Overview
The assessment of surgical and postoperative risks in thoracic surgery is a field of significant interest because the surgical procedure causes substantial changes in the body's homeostasis.
The postoperative course is characterized by considerable clinical variability compared to the preoperative classification, which highlights more homogeneous data among various patient groups. This variability appears to result from individual differences in response to extensive pulmonary resections. Notably, the homogeneity of preoperative data does not correlate with the greater variability observed in the postoperative course.
The application of algorithms derived from BIVA in bioimpedance studies has proven particularly useful for prognostic assessments in oncology, as it can evaluate a patient's hydration status and muscle reserves at the time of diagnosis or the start of clinical/surgical treatment.
Understanding body composition, particularly the quantity and/or quality of muscle mass, is essential for diagnosing sarcopenia.
By passing a low-intensity alternating current (imperceptible to the patient) through the body, BIVA measures provide insights into body water distribution (both intracellular and extracellular), lean mass and skeletal muscle mass. Overall, the test offers a detailed picture of hydration status and skeletal muscle composition.
Another validated tool for assessing sarcopenia, which provides information on both muscle quantity (via cross-sectional area measurements) and muscle quality (via muscle density measurements), is computed tomography (CT). CT imaging is typically performed for diagnostic and staging purposes before surgery in thoracic surgery patients, either alone or in combination with positron emission tomography (PET).
Our study will focus on assessing correlations between clinical, imaging, and bioimpedance data and postoperative outcomes, with particular attention to the incidence of atrial fibrillation (AF), pulmonary atelectasis requiring treatment, and increased pleural drainage production.

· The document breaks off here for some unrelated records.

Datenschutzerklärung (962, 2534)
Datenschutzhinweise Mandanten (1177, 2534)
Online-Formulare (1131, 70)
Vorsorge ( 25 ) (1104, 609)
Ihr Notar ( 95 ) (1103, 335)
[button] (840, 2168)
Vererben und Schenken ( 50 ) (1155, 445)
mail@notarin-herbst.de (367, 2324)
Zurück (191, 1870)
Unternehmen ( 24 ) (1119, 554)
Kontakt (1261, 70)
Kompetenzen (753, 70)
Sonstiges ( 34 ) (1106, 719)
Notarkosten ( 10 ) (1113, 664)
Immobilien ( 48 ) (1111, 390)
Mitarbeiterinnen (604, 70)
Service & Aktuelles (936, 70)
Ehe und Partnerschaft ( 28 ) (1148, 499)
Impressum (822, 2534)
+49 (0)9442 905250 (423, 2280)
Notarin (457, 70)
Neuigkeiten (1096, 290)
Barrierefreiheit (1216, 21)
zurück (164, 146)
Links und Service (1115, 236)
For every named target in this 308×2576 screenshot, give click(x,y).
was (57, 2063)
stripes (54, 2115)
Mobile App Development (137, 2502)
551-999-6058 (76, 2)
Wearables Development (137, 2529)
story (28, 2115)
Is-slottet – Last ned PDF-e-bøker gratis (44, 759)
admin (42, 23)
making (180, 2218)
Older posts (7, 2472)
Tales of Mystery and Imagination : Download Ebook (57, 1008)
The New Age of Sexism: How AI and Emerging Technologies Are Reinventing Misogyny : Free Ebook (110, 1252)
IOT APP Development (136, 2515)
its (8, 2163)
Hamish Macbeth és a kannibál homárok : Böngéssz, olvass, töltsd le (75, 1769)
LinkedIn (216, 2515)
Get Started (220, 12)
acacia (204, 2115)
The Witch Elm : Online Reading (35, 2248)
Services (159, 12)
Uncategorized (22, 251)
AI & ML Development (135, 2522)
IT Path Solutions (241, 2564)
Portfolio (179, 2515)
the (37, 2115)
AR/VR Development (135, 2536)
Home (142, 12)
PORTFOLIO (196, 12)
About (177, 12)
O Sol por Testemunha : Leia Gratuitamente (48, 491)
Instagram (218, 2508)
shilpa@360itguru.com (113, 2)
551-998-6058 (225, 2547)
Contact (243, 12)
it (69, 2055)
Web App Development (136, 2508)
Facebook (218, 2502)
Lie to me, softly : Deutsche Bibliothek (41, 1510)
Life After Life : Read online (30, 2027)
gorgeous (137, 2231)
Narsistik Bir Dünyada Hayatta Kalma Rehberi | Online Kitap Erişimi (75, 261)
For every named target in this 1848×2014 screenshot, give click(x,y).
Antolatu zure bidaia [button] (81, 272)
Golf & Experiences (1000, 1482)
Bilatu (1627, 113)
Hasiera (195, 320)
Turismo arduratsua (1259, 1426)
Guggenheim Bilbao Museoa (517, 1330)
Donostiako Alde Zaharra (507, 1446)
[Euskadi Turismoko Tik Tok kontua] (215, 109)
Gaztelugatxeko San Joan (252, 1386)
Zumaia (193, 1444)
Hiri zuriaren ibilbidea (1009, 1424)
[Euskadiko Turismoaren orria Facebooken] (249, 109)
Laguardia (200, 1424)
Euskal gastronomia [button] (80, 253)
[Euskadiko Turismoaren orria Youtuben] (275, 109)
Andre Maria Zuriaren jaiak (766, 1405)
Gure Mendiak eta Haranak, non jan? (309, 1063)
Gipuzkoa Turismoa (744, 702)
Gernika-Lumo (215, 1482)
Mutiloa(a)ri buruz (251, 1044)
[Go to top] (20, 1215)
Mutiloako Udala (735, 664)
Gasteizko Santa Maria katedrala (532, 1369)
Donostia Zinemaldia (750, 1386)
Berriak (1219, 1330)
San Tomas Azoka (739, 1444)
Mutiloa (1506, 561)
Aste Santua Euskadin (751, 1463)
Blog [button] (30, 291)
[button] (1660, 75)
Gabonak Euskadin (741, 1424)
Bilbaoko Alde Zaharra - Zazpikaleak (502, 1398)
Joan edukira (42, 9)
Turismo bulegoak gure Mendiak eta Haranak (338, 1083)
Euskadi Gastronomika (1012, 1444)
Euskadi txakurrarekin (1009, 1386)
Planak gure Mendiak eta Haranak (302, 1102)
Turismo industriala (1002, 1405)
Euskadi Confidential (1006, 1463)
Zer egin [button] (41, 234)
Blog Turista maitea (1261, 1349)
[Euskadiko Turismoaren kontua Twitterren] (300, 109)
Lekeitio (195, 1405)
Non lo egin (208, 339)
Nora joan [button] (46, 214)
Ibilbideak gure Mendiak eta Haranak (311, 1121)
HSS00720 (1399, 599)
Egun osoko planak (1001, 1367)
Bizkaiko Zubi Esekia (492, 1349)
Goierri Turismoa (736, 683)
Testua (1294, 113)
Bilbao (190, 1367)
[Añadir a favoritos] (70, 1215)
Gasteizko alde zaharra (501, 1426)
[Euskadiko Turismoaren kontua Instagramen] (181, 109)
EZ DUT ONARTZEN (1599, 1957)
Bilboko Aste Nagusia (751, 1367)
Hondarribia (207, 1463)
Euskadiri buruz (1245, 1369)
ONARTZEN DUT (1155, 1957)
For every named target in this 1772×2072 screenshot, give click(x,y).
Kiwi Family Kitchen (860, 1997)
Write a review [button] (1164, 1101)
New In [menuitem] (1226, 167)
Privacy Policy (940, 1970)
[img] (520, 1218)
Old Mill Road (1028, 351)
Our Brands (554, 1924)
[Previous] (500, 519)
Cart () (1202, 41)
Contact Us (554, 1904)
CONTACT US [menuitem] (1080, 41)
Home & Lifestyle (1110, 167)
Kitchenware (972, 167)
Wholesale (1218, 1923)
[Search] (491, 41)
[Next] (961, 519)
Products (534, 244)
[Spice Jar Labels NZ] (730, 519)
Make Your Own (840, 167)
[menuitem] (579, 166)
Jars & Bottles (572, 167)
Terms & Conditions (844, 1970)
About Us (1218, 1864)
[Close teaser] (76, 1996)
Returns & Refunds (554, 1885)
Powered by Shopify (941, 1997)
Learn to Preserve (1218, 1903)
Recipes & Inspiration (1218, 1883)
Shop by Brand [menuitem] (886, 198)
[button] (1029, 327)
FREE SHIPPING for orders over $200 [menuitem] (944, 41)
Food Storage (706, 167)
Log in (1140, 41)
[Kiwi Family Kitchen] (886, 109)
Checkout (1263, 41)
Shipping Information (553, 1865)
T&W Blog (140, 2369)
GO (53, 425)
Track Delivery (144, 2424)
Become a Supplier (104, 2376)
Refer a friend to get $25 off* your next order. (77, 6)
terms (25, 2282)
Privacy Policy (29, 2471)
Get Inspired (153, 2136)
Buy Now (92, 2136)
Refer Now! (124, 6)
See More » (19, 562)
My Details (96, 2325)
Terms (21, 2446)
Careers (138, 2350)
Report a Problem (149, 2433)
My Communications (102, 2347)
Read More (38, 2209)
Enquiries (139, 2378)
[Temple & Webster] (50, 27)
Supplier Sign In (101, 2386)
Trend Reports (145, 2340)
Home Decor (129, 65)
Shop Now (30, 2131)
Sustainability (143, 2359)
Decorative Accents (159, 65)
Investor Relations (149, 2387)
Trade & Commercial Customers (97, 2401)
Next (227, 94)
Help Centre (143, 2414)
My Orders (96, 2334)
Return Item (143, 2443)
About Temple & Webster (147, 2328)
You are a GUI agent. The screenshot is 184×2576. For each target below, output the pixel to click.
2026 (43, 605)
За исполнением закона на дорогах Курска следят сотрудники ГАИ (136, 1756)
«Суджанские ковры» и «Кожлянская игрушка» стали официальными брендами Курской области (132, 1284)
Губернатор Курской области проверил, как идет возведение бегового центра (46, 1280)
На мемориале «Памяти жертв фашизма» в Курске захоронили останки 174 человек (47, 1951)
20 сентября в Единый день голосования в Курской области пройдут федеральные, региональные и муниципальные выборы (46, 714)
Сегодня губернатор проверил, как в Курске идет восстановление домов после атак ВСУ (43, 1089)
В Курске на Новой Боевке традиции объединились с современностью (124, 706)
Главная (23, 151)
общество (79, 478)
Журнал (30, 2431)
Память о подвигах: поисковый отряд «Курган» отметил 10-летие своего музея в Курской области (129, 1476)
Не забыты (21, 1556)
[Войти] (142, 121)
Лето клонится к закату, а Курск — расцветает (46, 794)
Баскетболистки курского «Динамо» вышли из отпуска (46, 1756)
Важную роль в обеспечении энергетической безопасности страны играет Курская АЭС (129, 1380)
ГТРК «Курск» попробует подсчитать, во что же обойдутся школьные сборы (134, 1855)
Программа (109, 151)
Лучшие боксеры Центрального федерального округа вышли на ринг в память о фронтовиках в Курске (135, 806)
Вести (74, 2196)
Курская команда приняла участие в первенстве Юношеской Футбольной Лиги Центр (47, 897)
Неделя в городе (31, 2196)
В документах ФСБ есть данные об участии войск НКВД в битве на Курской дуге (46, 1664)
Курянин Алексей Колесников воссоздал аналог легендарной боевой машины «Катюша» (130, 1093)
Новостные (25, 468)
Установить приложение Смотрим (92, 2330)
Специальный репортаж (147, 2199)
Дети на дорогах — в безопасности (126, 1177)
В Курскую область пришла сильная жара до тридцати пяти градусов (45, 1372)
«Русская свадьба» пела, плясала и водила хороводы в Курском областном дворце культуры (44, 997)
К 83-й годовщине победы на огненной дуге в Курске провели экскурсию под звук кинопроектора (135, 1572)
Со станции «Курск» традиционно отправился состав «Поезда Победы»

Additionally, we will evaluate the relationship between the surgical approach (open surgery vs. video-assisted thoracoscopic surgery, or VATS) and short-term bioimpedance values.
Eligibility
Inclusion Criteria:
- Patients undergoing pulmonary resection surgery for primary neoplasm within a one-year timeframe.
Exclusion Criteria:
- Patients with chronic atrial fibrillation (AF).
- Patients who have previously undergone major pulmonary resection.
- Patients with pacemakers or implantable devices, as the use of bioimpedance vector analysis (BIVA) may be contraindicated.